Mahindra does have the financial resources to enter into such an arrangement with the likes of Harley-Davidson. Their acquisition of Pininfarina in 2015 to tap into their design prowess is a true testament to their abilities. However, apart from the Mojo, the brand does not have expertise in developing motorcycles completely from the ground-up, and even the Mojo took almost around a decade to turnaround from concept to production. Whereas, Harley is expecting to launch their small capacity bikes in about two years’ time, which is extremely quick for a product that needs to be developed from scratch. Moreover, Mahindra is busy developing retro-modern motorcycles for Jawa, which are likely to use the Mojo’s engine.
The Big Four
Coming to the Japanese manufacturers, the Big Four (Suzuki, Kawasaki, Yamaha and Honda) are doing pretty well themselves both in the local and in the international markets. Of course, were there to be such a tie-up with a Japanese brand (Harley is saying “Asian partner” in any case), you can be sure they would leverage the companies’ Indian manufacturing arms.
Let’s talk about Yamaha first. It does have the financials and the production prowess, but the brand already has a full range of cruisers under the Star sub-brand which goes head to head with Harley-Davidson motorcycles. They also have the Star Venture and the Star Eluder touring motorcycles to compete in the higher end of the price bracket. So Yamaha is not a likely candidate.
Suzuki could have the potential to team up with Harley. However, the Indian arm of the brand does not have any experience in producing motorcycles above 150cc. They are yet to venture into the affordable small-ish capacity performance segment (250cc and above).
Kawasaki India is also a relatively small brand in terms of volumes and reach compared to Honda and Yamaha. They have just started to localise their entry-level Ninja at their sole CKD plant in Chakan, and do not have a full-fledged manufacturing plant in the country either.
With consistently healthy sales of the Activa over decades, Honda India has carved out a reputation of being one of the largest two-wheeler manufacturers in the country. They have the supply chain, the money and also the manufacturing prowess to get into something like this. The only thing Honda India lacks right now is an affordable cruiser, though the company is said to be developing a completely ground-up product for India to rival the likes of Royal Enfield. Harley’s small bike could be just that cruiser. But it comes to the pragmatic question of whether Honda really needs a joint venture with Harley-Davidson. The two brands have been at loggerheads since the 70’s, at least in America, and while the idea of two once-enemies becoming friends sounds romantic, the chances of that are actually slim. Honda already has the manufacturing prowess for small to mid capacity bikes, lots of cash and the market share not only in India but also Asia as a whole.

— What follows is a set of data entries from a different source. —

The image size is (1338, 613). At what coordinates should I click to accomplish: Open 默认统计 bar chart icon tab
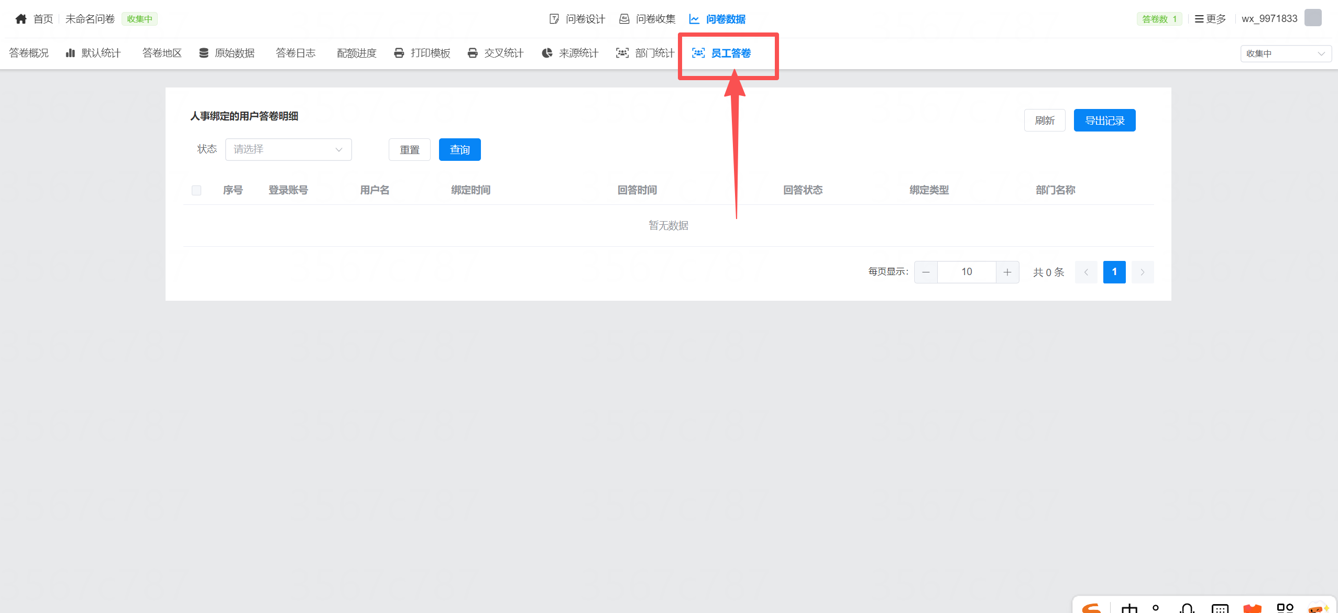pos(70,53)
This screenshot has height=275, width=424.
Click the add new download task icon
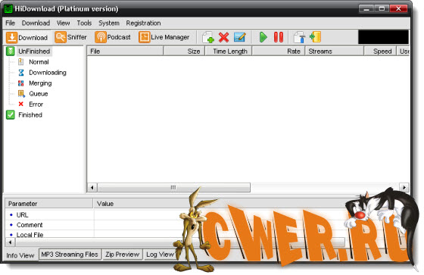click(208, 37)
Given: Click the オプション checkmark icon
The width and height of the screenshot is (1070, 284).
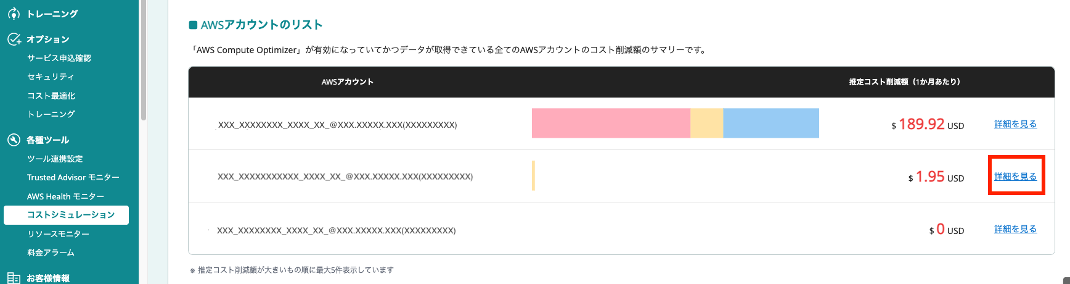Looking at the screenshot, I should (14, 39).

But a collaboration with Harley is likely to do nothing to further Honda’s agenda for the continent.
That leaves us with Royal Enfield
Royal Enfield has been working overtime to make their mark in global markets with their upcoming (still!) twins - the Interceptor 650 and the Continental GT 650. These two bikes will be a stepping stone for the bike maker to cater to international markets when it comes to beginner-friendly, yet highway-worthy motorcycles. Sure Harley-Davidson feels like a direct rival to the Indian brand, but that only applies to H-D’s current entry-level product and the yet to be launched RE twins. At the end of the day, it’s brand profitability that matters, and a venture like this could end up working well for both the companies.
If Harley teams up with Royal Enfield to make affordable premium bikes, the exchange of manufacturing prowess / technology will not only benefit both the parties but will also help them compete in a rat race where every other manufacturer is vying for top sales and profits, especially in a potent, fast-growing market like India!
So while the Milwaukee-based brand has not decided who the Asian manufacturer is, we feel Royal Enfield makes a good choice at least in the business sense, despite purists scoffing at the blasphemous idea. Only time will tell what’s in store for Harley’s future.